ひとの承認欲求を嗤うのはどうかと思う話

自分語りになるんですけどね、うちの家、典型的な「昭和の遺した粗大ゴミ」みたいな感じの家庭で。

男を立てろ、家長を敬え、みたいな。
子供は親の所有物、女は家来、みたいな。
人間として尊敬できるかどうかを度外視して、あくまでも立場やレッテルを尊重しろみたいな。

私は、仕事をみんな母に押し付けた挙げ句に酒飲んじゃあ怒鳴り散らして、パチンコ狂で、その体たらくで偉そうに「父親に向かって何だ」とか抜かす父を全く尊敬できず、反抗ばかりして暮らしていました。

人間として尊敬できない、ただ種を仕込んだだけの人間に従順であることを強要されっぱなしでいられるほど、ぐっと自我を押し込められる人間ではなかったので、家の中では凶暴な問題児扱い。
「お前が表面上だけおとなしくしてればうまく行くんや」「もっとうまくやればいいのに」と、兄にもよく言われました。

今は父も私も丸くなって、一定の距離を保った付き合いはしていますけれどね。

そんな感じで、私は、「私」という生き物ではなく「女・子供」として扱われ、ただシンプルに自己であるということは認められない状態で育ってきたわけです。
たぶん同年代ぐらいの親を持ってるひとは、結構あるあるじゃないかなあと想像します。

そういう家ですから、なにしろ、褒められるっていう体験がないんですよね。
だって、父親の思い通りにいかない子供でしたから。だから、どんなにいいことしても、褒められません。
なぜなら、私は、父親の期待通りの「従順なおとなしい女の子」ではなかったから。
おかしいと思ったら相手が誰でもすぐ突っ込んで、自分が納得するまで質問攻めしてしまい、部屋は散らかり放題で、皿を洗わせると必ず割る、木の枝を持って走り回り、人形は吊るして遊ぶ、スカートも長髪もイヤイヤをする、ニッコニコの愛想も、嫌いな父親には向けずに周りにだけ振りまくので、まあ怒られるばかりで。

で、私が例えばいい絵を描こうが、いい声で歌おうが、日本舞踊で賞を取ろうが、道に迷ったひとを道案内しようが、そこは絶対に褒められることはない。
一回もなかったですね。
そこは、完全に、無関心。

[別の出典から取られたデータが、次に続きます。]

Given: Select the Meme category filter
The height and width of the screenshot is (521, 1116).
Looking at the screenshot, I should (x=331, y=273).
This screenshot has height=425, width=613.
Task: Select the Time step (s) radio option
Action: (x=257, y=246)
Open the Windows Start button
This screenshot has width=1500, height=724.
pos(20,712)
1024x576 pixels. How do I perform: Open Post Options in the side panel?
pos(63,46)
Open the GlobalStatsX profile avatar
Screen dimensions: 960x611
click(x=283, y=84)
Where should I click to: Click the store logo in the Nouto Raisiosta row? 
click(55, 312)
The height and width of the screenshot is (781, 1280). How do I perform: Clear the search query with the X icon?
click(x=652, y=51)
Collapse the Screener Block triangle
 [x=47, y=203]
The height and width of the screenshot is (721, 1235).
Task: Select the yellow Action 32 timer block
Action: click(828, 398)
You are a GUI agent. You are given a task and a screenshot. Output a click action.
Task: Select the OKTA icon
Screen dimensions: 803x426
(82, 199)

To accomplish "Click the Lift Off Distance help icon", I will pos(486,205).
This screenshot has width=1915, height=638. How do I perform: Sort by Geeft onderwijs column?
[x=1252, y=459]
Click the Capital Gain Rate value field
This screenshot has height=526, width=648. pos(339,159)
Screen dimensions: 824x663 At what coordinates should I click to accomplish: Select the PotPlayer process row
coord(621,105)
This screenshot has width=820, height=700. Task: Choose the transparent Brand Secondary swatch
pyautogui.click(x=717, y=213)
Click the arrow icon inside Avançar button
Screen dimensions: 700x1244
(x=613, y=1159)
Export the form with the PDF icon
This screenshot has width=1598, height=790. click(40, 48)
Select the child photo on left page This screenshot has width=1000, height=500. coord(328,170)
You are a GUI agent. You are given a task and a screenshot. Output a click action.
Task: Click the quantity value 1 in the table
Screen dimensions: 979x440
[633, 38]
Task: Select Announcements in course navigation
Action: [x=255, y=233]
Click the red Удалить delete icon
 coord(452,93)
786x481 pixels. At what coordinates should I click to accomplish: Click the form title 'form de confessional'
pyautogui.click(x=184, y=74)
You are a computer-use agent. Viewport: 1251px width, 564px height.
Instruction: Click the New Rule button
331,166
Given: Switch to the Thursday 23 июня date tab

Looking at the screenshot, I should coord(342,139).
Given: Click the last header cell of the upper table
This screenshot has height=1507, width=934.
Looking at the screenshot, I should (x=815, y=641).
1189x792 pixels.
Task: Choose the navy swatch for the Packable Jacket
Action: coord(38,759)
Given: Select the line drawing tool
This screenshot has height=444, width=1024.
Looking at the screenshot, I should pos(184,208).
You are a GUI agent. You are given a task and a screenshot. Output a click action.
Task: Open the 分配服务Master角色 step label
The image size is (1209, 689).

悪いことしたら怒られるのに、いいことしても褒められない。ザ・減点方式。
そこに疑問を持って、文句言っても、「お前の頭がおかしい」と怒鳴り散らされて、他の家族も火に油を注ぐまいと目をそらして、誰も助けてくれない。孤立無援。

いや〜〜〜自尊心バグりますよね〜〜〜。

ほんで大人になったらなったで、こういう話は「そんなの大したことじゃない」って不幸経歴チキンレースみたいなのに巻き込まれるので、発露の場もなかなかないですし。

そんなだったからこそ、今「ひとは自分たれ、そして個であれ、あとみんなもっと褒められろ」みたいな考え方にこだわるようになったんですけどね。

でね、今はそうでもなくなりましたけど、一時期、いろいろこじらせちゃって頭おかしかったんですよね。
細かい内容は言いたくない。まじ、クズエピソードだから。

そういうの経ているので、なんか、暴走しそうな承認欲求と必死で戦っているひとをゲラゲラあざ笑うひと無理だし、そもそも作品の発表など健全な方法でそれを満たそうとしているひとまで嗤うのも、きらい。
あと、自分でわかっててわざと暴走させてるひとも、これは嫌いにはなれないし悪だとは言い切れないけど、にがて(接しようがないし救いようがなく、ただ離れるしかないから)。

なんかさあ、「承認欲求っていう言葉で叩けば恥をかかせることができる!」って意気揚々とこの言葉つかうひと、いるよね。
きらいだな〜。そのやり方。
過去に自分が言われてくやしかったことを誰かにあてつけているのかなあ、そういうのって。

承認欲求そのものは、はずかしい感情ではないと思うんですよね。ただ、それを健全な形で発露して、いい感じに認めあえたらいいねみたいな、そんな考え事でございました。